Showing posts with label night. Show all posts
Showing posts with label night. Show all posts

Monday, May 26, 2014

It has been six months since I was last on an airplane. It's taken me this long to recooperate from my trip to London in November. It was a nightmare from start to finish, but somewhere in there was a pretty magical day. One I continue to day dream about.

Westminster Abbey, March 2012


The Catching Fire premiere was in the middle of my trip, and as always it was a long, cold, rollercoaster of an event. I've learned no two premieres are exactly alike - at least from my experience - and this one might have been the most bizarre. I found myself at 4:30AM going beyond the boundary of the garden in which we were being kept. I took a stroll down to the National Portrait Gallery, where I could see that familiar blue rooster and the monument for Mandela. There was a small group of teenagers sitting on the steps and off in the distance, in all it's glory, was Big Ben. There were some voices in the distance behind me and due to the events that had transpired earlier in the week, I decided to head back to my sleeping friends by way of the lit streets, and not the dark alleys from which I had come.

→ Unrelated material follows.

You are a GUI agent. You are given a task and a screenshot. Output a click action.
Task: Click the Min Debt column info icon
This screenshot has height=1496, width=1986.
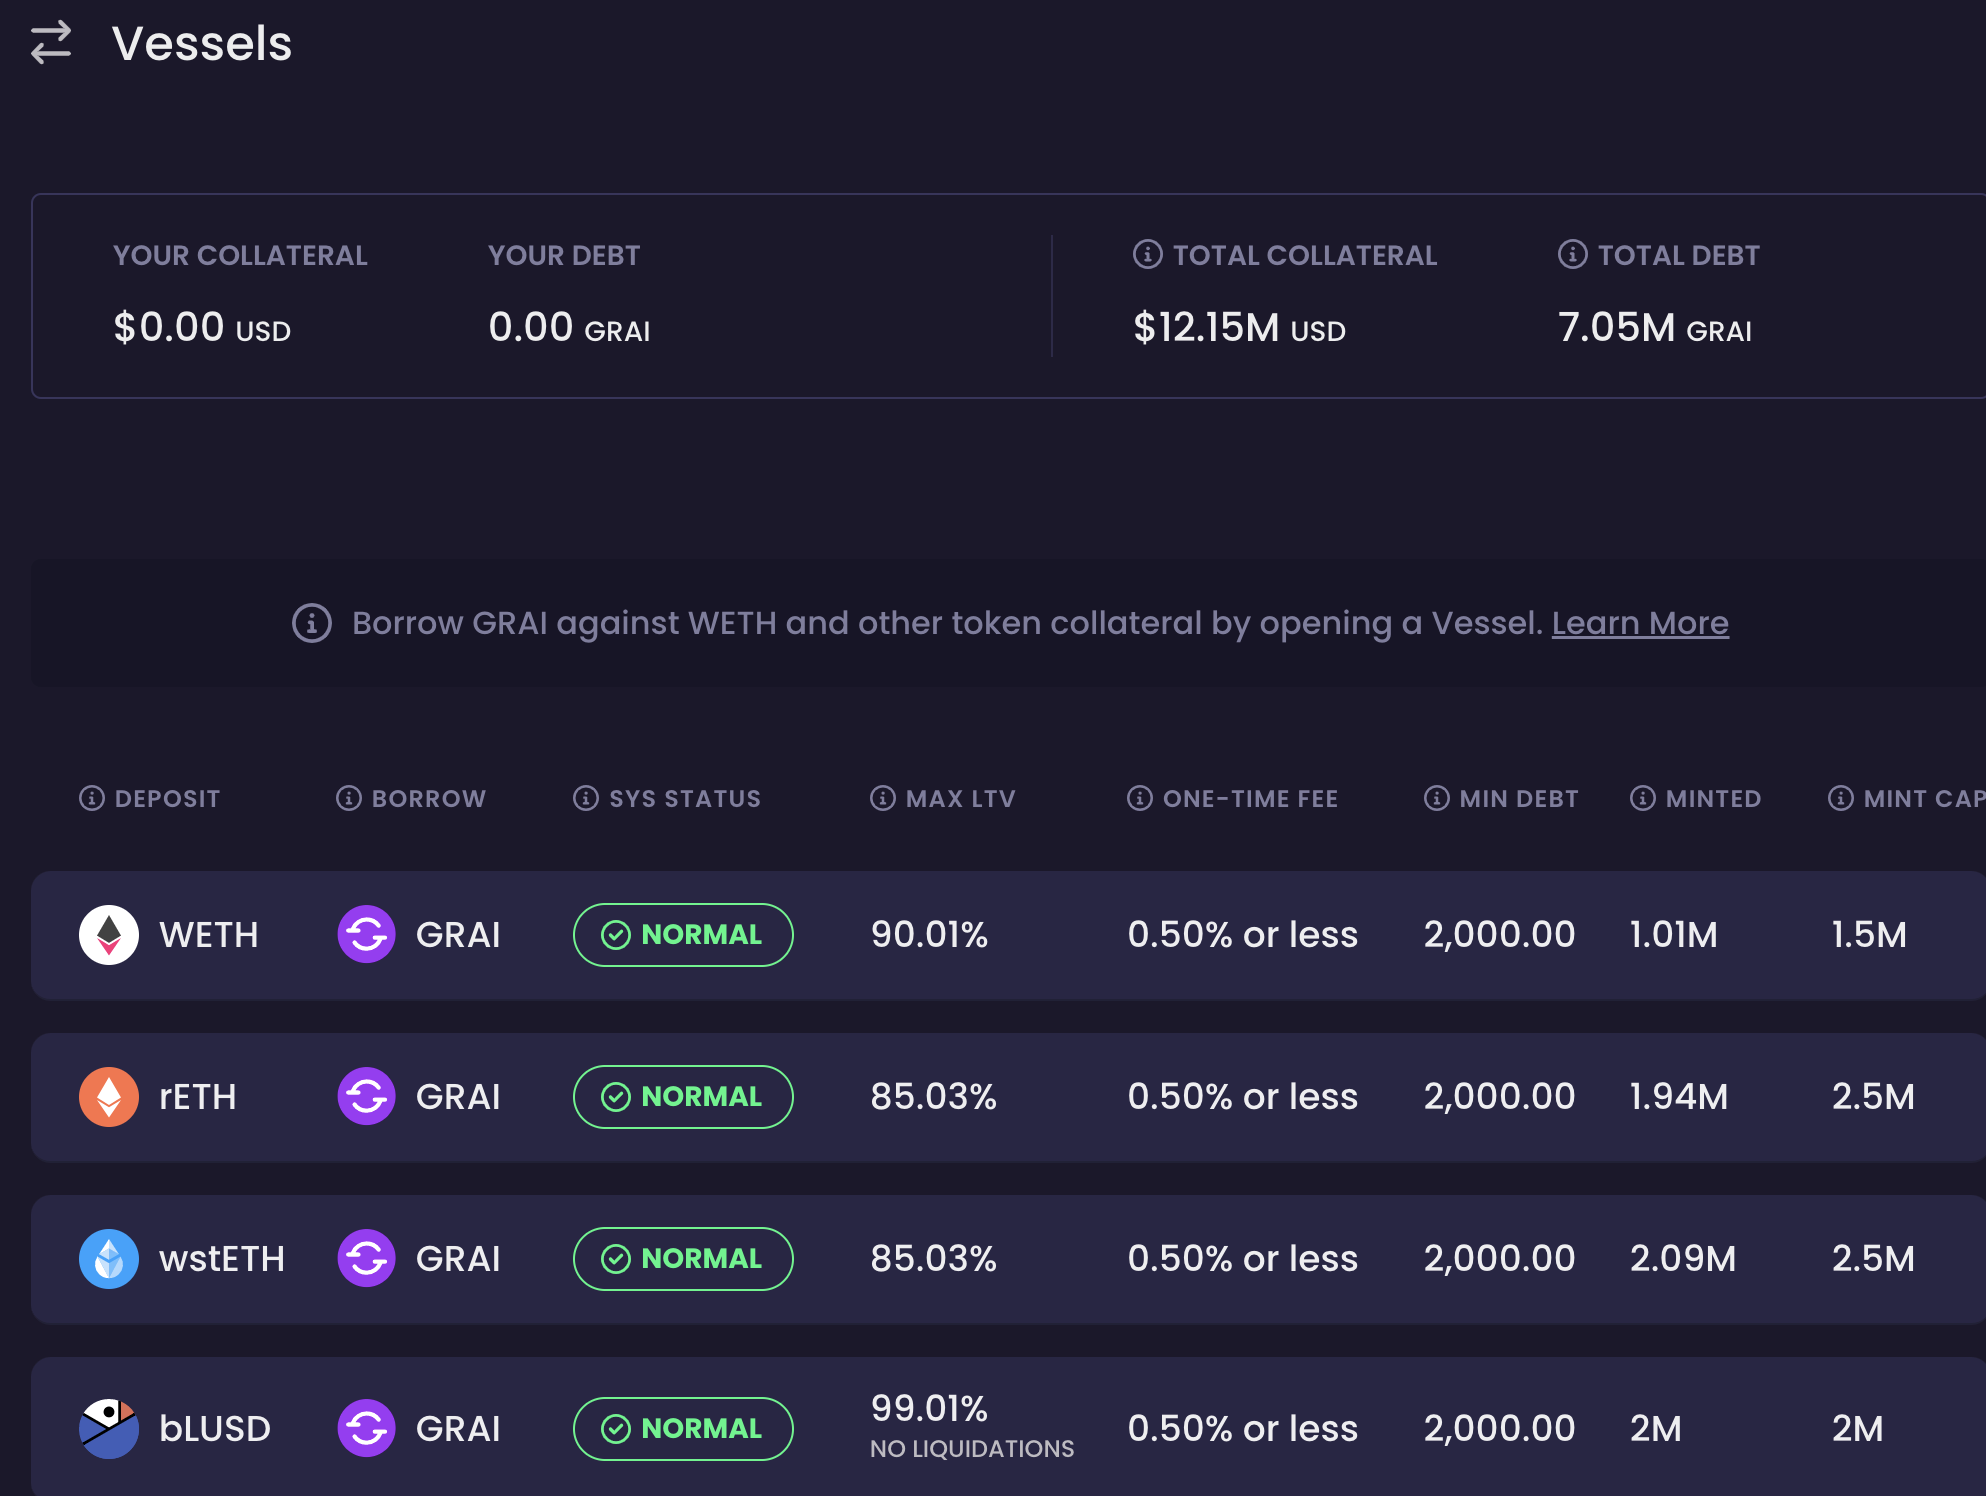click(1437, 798)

I passed the museum and walked a deserted road that had seen millions of footsteps a mere twelve hours beforehand. Whenever I visit "sleepless cities", it always strikes me odd that indeed they do have their moments of solace. Eventually everyone retires to a club or an exclusive after party or a warm bed. That occassionally you can take one left turn and wind up in a dystopian wasteland.

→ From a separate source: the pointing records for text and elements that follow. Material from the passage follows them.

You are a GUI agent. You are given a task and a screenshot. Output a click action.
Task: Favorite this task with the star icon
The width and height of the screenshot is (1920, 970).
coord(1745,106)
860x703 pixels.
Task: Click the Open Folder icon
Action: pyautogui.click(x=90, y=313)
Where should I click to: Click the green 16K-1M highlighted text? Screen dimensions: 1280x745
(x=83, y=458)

I rounded the corner and found myself standing in the majesty of Picadilly Circus: the Times Square of London. In every direction as far as I could see I was alone. There were no speeding taxis, no gang of teenagers, not even obnoxious club music permeated my bubble. The only sound came from the billboards above me that hummed with the same elctricity that was coursing through my veins. I felt alive and in that moment those buildings and that street and the whole night belonged to me and there was no one I had to share the moment with and there was nothing I wanted to do but to bask in those shining lights safe in the knowledge that I was alive and I was in my favorite city and amazing things were about to happen.

(I wish I had taken a picture, but I didn't bring my camera and my phone had already been stolen at this point.)

Sunday, August 12, 2012

Airplanes in the Night Sky

       It's late at night. Well, no its not. It feels late, and a lot of people are sleeping but in actuality it's about six o'clock in the afternoon. The stewards have retired to wherever it is they go in between the platter called dinner and the moist hockey puck called breakfast. About an hour ago the lights were dimmed and the balding middle aged man in front of me fully reclined his seat. They tell you to keep your window shutter closed around this time as to not disturb the other passengers [they mention nothing about seat reclining]. Silence permeates every inch of the cabin; my ears ring with boredom. My feet are asleep but the rest of me is wide awake.
      The stoic elderly lady to my left is facing the aisle, probably asleep. A quick glance around the cabin is as much assurance I need as I turn to my window and creak it open. I can't see anything. My fingers steadily and cautiously slide it the rest of the way up. 
      The sky is blacker than anything I've ever seen before. Another plane passes miles and miles away. The blinking lights move ever so slowly as it drifts further into the horizon. The islands below are awash with light: a concentrated center - the city - with a luminous path tracing it's way to the water's edge. No time passes at all as we glide over Tonga, Fiji, and smaller lands too exotic to identify. And oh, the stars. Spanning as far as the eye can see. Above, below, to the East and West: they shine bright and true. Standing in the center is the moon in all it's glory. Not quite full, it glimmers like a diamond in this darkness: a spectacular, unobstructed majesty. No clouds, no rising sun in sight. They say the middle of nowhere is the best place to view the night sky, and I suppose that's exactly where I was.